AWS Secrets Manager
Hardcoded credentials are one of the most common and most dangerous mistakes in cloud development. When your application needs to talk to a database or external service, where should those credentials live? Not in your source code, and definitely not committed to a repo. That’s where AWS Secrets Manager comes in. In this post, I’ll cover what Secrets Manager is and walk through a hands-on lab showing how to use it to authenticate a Lambda function to an RDS database.
What Is AWS Secrets Manager?
AWS Secrets Manager is a service that lets you securely store, manage, and automatically rotate credentials, API keys, and other secrets. Under the hood, it:
- Encrypts secrets using a plaintext data key (derived from AWS KMS)
- Decrypts secrets on retrieval by calling KMS to unwrap the data key
- Supports automatic rotation via Lambda-based rotation functions
- Integrates natively with RDS, Redshift, and DocumentDB
The result: your application retrieves credentials at runtime via an API call — no secrets ever touch your source code.
Lab: Authenticating Lambda to RDS Using Secrets Manager
This lab is from ACloudGuru. The goal is to have a Lambda function securely connect to an RDS database by pulling credentials from Secrets Manager at runtime.

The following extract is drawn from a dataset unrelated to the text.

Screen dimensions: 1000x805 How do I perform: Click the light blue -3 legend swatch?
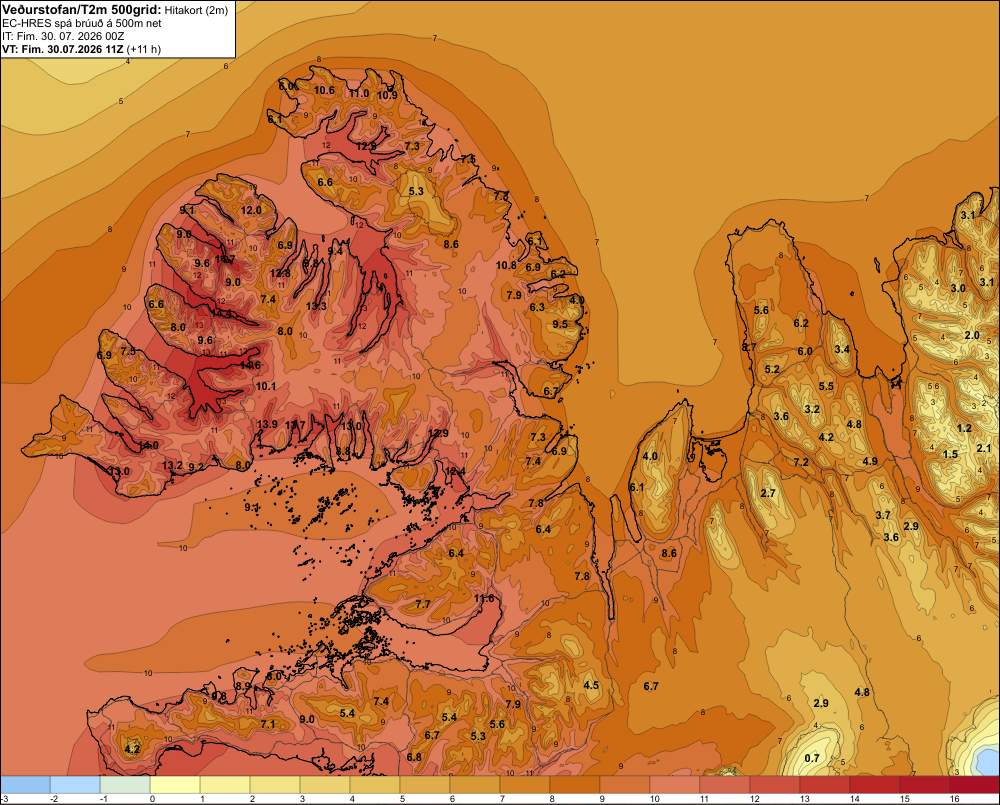[x=25, y=785]
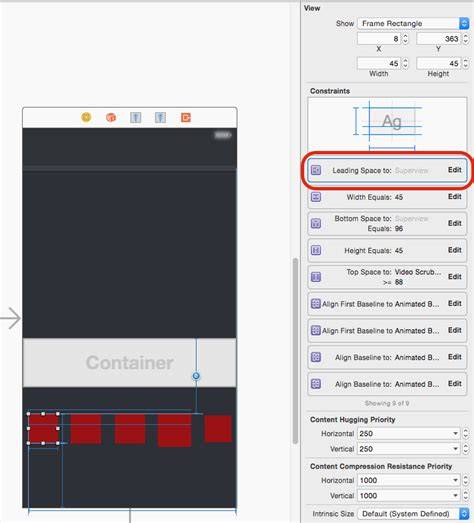Open Horizontal Content Hugging Priority dropdown
This screenshot has height=523, width=474.
[x=408, y=434]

Step 1: Create the Lambda Function
Create a new Lambda function and deploy it inside the VPC provisioned for the lab. Assign it to the two public subnets and the provided security group.
Step 2: Add the MySQL Layer
Create a Lambda layer using the provided mysql.zip file and attach it to the function. This gives Lambda the MySQL client libraries it needs to connect to RDS.

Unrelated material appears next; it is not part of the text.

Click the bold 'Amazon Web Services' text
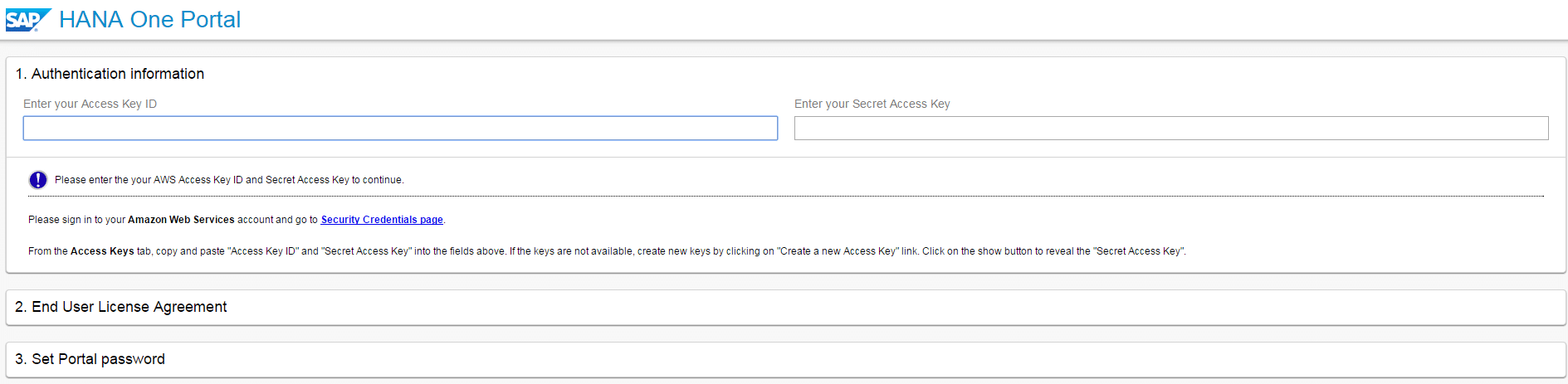This screenshot has height=384, width=1568. [181, 220]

Update the index.js function code with the provided database connection logic.
Step 3: Create the Secret
In the Secrets Manager console, create a new secret of type Credentials for Amazon RDS. Select your RDS instance and enter the database username and password.

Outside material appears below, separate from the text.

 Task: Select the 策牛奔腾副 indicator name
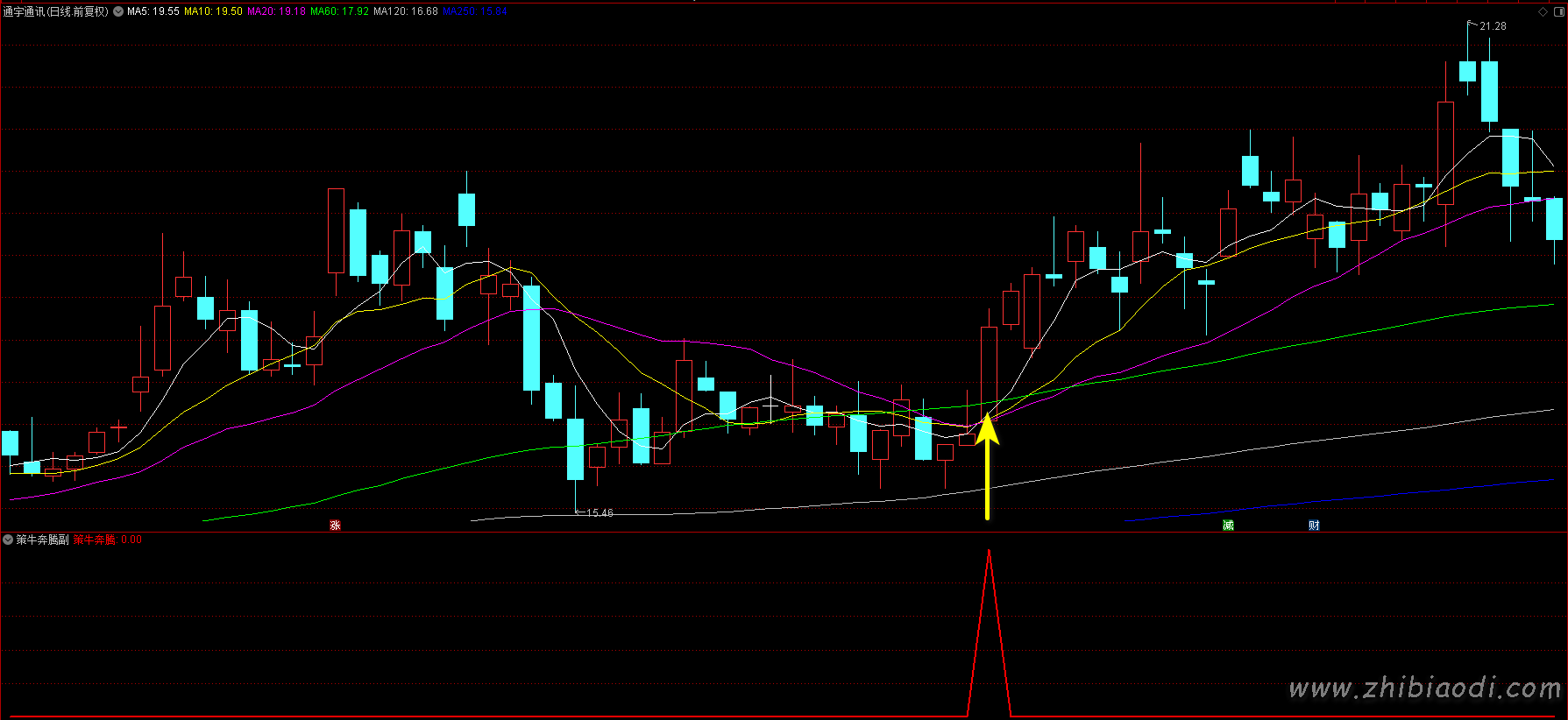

Step 4: Configure Connectivity
For the Lambda function to reach Secrets Manager from within the VPC, three things need to be in place:
- Enable a Secrets Manager VPC endpoint — allows Lambda (running inside the VPC) to reach Secrets Manager without going through the public internet
- Update the Lambda security group — allow outbound HTTPS (port 443) to the Secrets Manager endpoint CIDR
- Attach an IAM policy to the Lambda execution role granting
secretsmanager:GetSecretValueon the specific secret ARN
Note: I ran into an error when creating the VPC endpoint during this lab, so I wasn’t able to fully test the Lambda connection. If you hit the same issue, check that your VPC has DNS resolution and DNS hostnames both enabled — both are required for interface VPC endpoints to work.
Wrapping Up
AWS Secrets Manager is just one piece of a broader secrets management strategy. A few complementary practices to layer on top:
- IAM least privilege — only allow the specific Lambda role to retrieve the specific secret ARN
- Automatic rotation — enable scheduled credential rotation so passwords cycle without manual intervention
- CloudTrail logging — audit every
GetSecretValuecall to detect unauthorized access attempts
This is just the surface of what’s possible with cloud-native secrets management, there’s a lot more to explore!